When Westender reaches Preoccupations member Scott "Monty" Munro on the phone, the guitarist/keyboardist and his bandmates are enjoying a relaxing day off at a cabin in the tiny village of Edgewater in the East Kootenays.
“We’re staying with [drummer] Mike [Wallace]’s step-dad. Drinking some coffee, chilling out. It breaks up the drive nicely. We’ll maybe go to the hot springs later today,” Munro says gratefully. “It’s fucking scenic. It’s right in the mountains.”
This relaxing getaway stands in stark contrast to the past year and a half of Munro’s life, which was marked by controversy and tumult.
Preoccupations originally earned widespread acclaim as Viet Cong, but the members – Munro and Wallace, plus singer/bassist Matt Flegel and guitarist Daniel Christiansen – faced a swift backlash due to their name. Critics accused the ensemble of cultural insensitivity, pointing out that the Viet Cong was a military group with a history of bloody atrocities. Promoters cancelled shows and the musicians faced protests before finally changing their name to Preoccupations in April of this year.

** Excerpted records **
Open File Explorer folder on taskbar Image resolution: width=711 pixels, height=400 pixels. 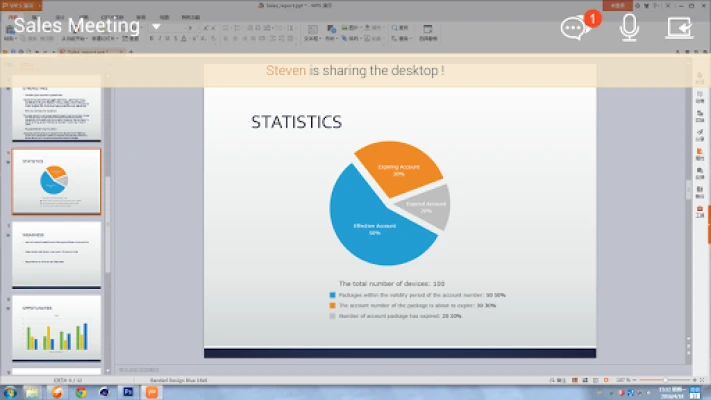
* * *
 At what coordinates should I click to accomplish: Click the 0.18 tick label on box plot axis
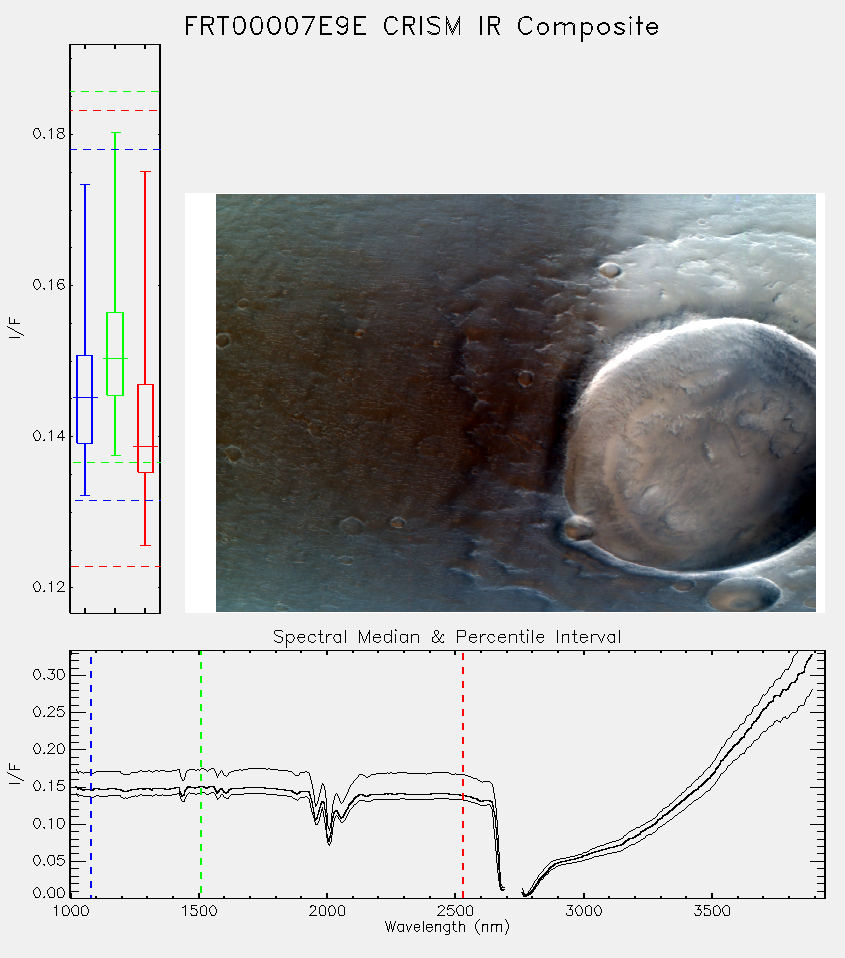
==
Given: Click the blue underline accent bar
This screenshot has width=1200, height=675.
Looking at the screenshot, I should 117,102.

** Prompt 1 **
Check each statement against the Preoccupations article and answer yes or no, quoting the words of the article that decide it. (a) The band was staying with the drummer's step-dad. (b) The band took the name Preoccupations in April. (c) Munro is the band's bassist.
** Prompt 2 **
Please reproduce everything in the Preoccupations article from "When Westender reaches" down to "controversy and tumult.".

** Answer 1 **
(a) Yes: "We’re staying with [drummer] Mike [Wallace]’s step-dad."
(b) Yes: "before finally changing their name to Preoccupations in April of this year."
(c) No: "Preoccupations member Scott "Monty" Munro on the phone, the guitarist/keyboardist"

** Answer 2 **
When Westender reaches Preoccupations member Scott "Monty" Munro on the phone, the guitarist/keyboardist and his bandmates are enjoying a relaxing day off at a cabin in the tiny village of Edgewater in the East Kootenays.
“We’re staying with [drummer] Mike [Wallace]’s step-dad. Drinking some coffee, chilling out. It breaks up the drive nicely. We’ll maybe go to the hot springs later today,” Munro says gratefully. “It’s fucking scenic. It’s right in the mountains.”
This relaxing getaway stands in stark contrast to the past year and a half of Munro’s life, which was marked by controversy and tumult.